Chapter Twenty-One – Tristan

Wolf deactivates my collar and lets me take it off for the first time since my arrival here. My neck feels weird without its weight, without the collar pressing against my throat. After all this time, I got used to it.

And the mere fact that he takes it off makes me think tonight is a test for me.

I know, I know. Another fucking test. When will Wolf quit with the fucking tests?

Wolf makes me sit in the front seat with him. It means I can’t touch Mabel at all, can’t even hold her fucking hand. It’s enough to drive me crazy—or drive me crazier. It takes everything in me to not keep glancing back at her as we drive along.

She looks good in the outfit she chose. More than good. So good that I’m wrestling with my old self and that green thing called jealousy—I don’t want anyone else to look at her, to see the slight hopeful smile on her lips or see the way her wavy yellow hair bounces every time she takes a step.

She’s mine. Why should I share any part of her?

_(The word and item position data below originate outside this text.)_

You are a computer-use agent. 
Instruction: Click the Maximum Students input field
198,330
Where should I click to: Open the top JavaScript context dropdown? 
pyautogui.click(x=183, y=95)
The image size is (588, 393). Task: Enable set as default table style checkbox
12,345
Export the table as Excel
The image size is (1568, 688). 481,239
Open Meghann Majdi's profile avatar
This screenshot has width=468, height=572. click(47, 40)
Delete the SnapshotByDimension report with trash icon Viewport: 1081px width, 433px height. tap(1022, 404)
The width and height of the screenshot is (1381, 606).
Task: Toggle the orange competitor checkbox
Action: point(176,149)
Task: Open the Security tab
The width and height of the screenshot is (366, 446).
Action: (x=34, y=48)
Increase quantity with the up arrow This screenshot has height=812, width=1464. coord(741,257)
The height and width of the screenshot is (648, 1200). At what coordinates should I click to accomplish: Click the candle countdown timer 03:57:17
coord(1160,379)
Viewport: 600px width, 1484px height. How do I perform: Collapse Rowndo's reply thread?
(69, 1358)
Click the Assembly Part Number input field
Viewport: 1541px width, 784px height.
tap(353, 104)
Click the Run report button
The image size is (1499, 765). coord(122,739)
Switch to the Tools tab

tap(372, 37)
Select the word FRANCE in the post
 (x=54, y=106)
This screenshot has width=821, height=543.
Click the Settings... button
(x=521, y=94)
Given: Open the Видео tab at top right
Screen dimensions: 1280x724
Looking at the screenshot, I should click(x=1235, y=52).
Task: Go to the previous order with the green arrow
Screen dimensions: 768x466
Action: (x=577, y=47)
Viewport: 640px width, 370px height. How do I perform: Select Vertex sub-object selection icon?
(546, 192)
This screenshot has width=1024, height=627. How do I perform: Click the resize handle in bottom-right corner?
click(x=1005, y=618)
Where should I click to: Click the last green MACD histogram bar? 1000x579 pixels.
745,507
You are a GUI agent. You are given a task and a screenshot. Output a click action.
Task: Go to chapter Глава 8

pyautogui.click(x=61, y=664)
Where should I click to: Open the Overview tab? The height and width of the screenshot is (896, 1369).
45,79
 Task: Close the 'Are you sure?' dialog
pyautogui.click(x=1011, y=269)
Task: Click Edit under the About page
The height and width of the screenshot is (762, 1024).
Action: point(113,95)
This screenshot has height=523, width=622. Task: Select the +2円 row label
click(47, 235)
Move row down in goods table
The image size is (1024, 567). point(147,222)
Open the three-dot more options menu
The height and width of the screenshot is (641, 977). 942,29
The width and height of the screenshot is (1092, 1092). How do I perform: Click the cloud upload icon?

But again, this is a test for me. I need to keep it together. That means keeping the beast locked up inside and allowing the world to witness the beauty that is Mabel Altier.

I’ll be the first to admit I don’t know much about where we are. Some tiny town nestled in the mountains—doesn’t really narrow it down much. Could be anywhere, really. I don’t have much experience in tiny towns like this, so they all look the same. I bet Main Street is decked out Hallmark-style around the holidays.

Gag me.

Wolf brings us to a tiny drug store, where he parks the car and glances at both Mabel and me. “Stay here. I have to pick something up.” Before either of us can say a word, he unbuckles his seatbelt and hops out of the car.

Yes. He actually leaves the car running as he walks into the store, the key—an actual, old-fashioned key that needs to be inserted for the car to run—and all.

Mabel leans forward. “Wonder what he has to get.”

I shake my head once, though my dour expression lightens when I turn my face toward her. “Doesn’t matter. Probably nothing. He’s testing me to see if I’ll hop in the driver’s seat and take you away with me.”

She bites her lip as she studies my face. “Would you do that?”

“Would you want me to?”

Mabel seems to think on it, mentally weighing both options in her head before she tells me, “No, I don’t think so. I want to stay here.” As she speaks, her lips curl into a gentle smile.

“Then we’ll stay,” I tell her. Besides, even if we did drive off, somehow, someway, Wolf would track us down and haul us both back to his house, where he’d lock us up and take away the small freedoms we have left. The man is devious. There isn’t a single doubt in my mind that he’d find us, even if we ditched the car for something else.

The moment she gives me the full power of her grin, I melt. My seatbelt keeps me fastened where I am, but I still manage to lean far enough over that I can take her lips with mine and kiss her so suddenly she hums into me.

When the kiss ends, she brings a hand to my face and lightly touches my cheek. “I’m glad we’re getting out, even if I don’t know where we’re going.” Mabel has a way of looking at me that makes me feel like I’m not a man with cuts lining his skin, like there’s not a single thing wrong with my face.

“Me, too,” I whisper, taking the hand on my face in my own and lowering it so I can rub my thumb along her knuckles. “I feel like I’ve been stuck in that house forever. It is sad we have a babysitter, though.”

“He’s not so bad.”

He is, but I don’t say that. Mabel will never see it from my point of view, and that’s fine. She didn’t do what I did. She didn’t grow up how I did. There isn’t a worse fate in hell than for someone like me to be caged—truly, the only thing making it bearable is her.

Wolf comes out shortly carrying a small plastic bag. Once he gets in the car, he wraps up the bag to make it smaller and shoves it into the center console of the vehicle. Whatever’s inside it must be small; can’t tell exactly what it is beyond that. He glances at me, and then at Mabel in the backseat. “Now, for our true destination.”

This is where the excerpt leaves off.